3) „Dass er — de jonge Stern — bei uns speisen kann.” Aldus heeft zekere Herr Stromer, in z’n zoogenaamde vertaling van den Havelaar deze woorden overgezet. Wanneer men nu nog daarby verneemt dat die snuggere letterman blyk geeft geen verschil te kennen tusschen de woorden pantalon en pantoffel, dat hy „witte mieren” verandert in schweinsnieren, enz. enz. zal men de waarde van z’n werk kunnen beoordeelen. Hy heeft bovendien omstreeks 2⁄5 van ’t boek mir nichts dir nichts doodeenvoudig weggelaten, en alzoo ’t heele boek tot onzin gemaakt. Ik stel voor, hem tot beroemde buitenlandsche schryver te benoemen.
Ook de fransche vertaling van Nieuwenhuis en Crisafulli laat zeer veel te wenschen over, maar zóó slecht als de duitsche kon ze nu eenmaal niet worden. Onbereikbaar!
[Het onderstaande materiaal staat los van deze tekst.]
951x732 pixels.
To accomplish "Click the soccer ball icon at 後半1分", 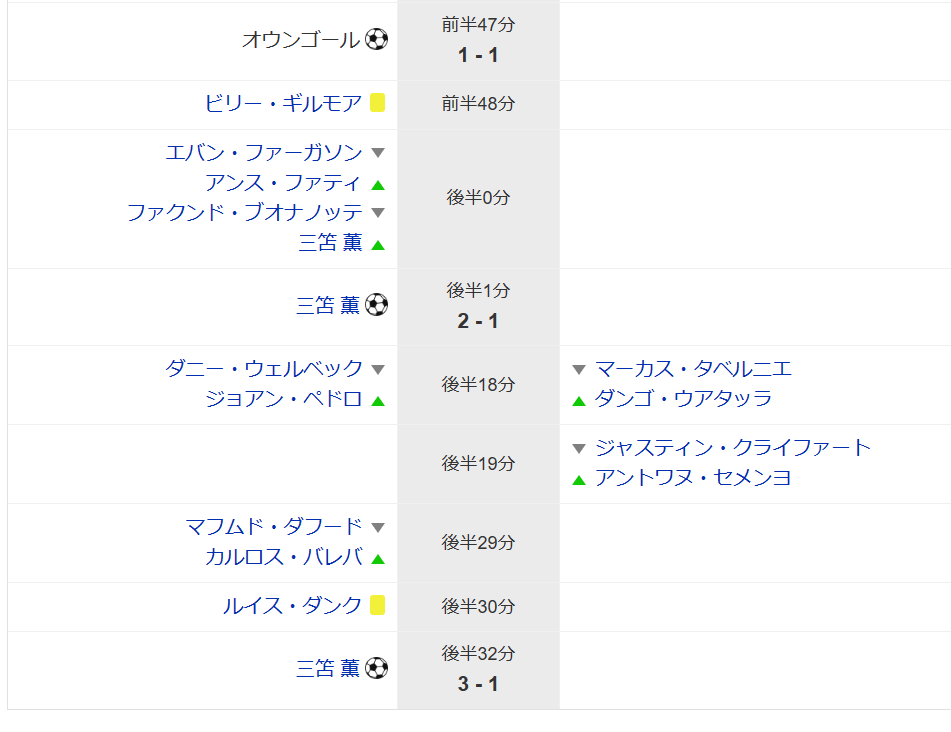I will 377,304.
De engelsche bewerking van myn nobelen Alphons Nahuys daarentegen is goed, en wordt ook in Engeland geprezen.4) Het is er ver vandaan dat ik alles zou afkeuren wat ik Droogstoppel in den mond leg. Hy „hield zich niet op” met versjes van de soort als hier volgt. Welnu, ik ook niet! ’t Verschil ligt in den grond waaruit zoodanige tegenzin voortspruit. Dat een jong vurig naar poezie dorstend hart, misleid door de biologie van opgedrongen letterkundery, misgrypt in z’n eerste pogingen tot uiting, en voor iets wezenlyks houdt wat ten-slotte blykt slechts ydele klank te zyn — „getingel en gejingel” noem ik ’t in m’n Naschrift op de Bruid daarboven — dit is te vergeven niet alleen, maar een zeer noodzakelyk verschynsel. Il faut passer par là! De eikenstam die bestemd is om gaaf droog hout te leveren, moest z’n bestaan aanvangen als sappige tak. Maar de Droogstoppels hadden nooit sap te veel, en hoefden niet te veranderen om te worden wat ze zyn: dor en onbruikbaar. Ze staan niet boven maar beneden de fout van die anderen, en zouden bovendien terstond waarde gaan hechten aan „versjes en zulke dingen” wanneer die produktjes genoteerd stonden op de beurs.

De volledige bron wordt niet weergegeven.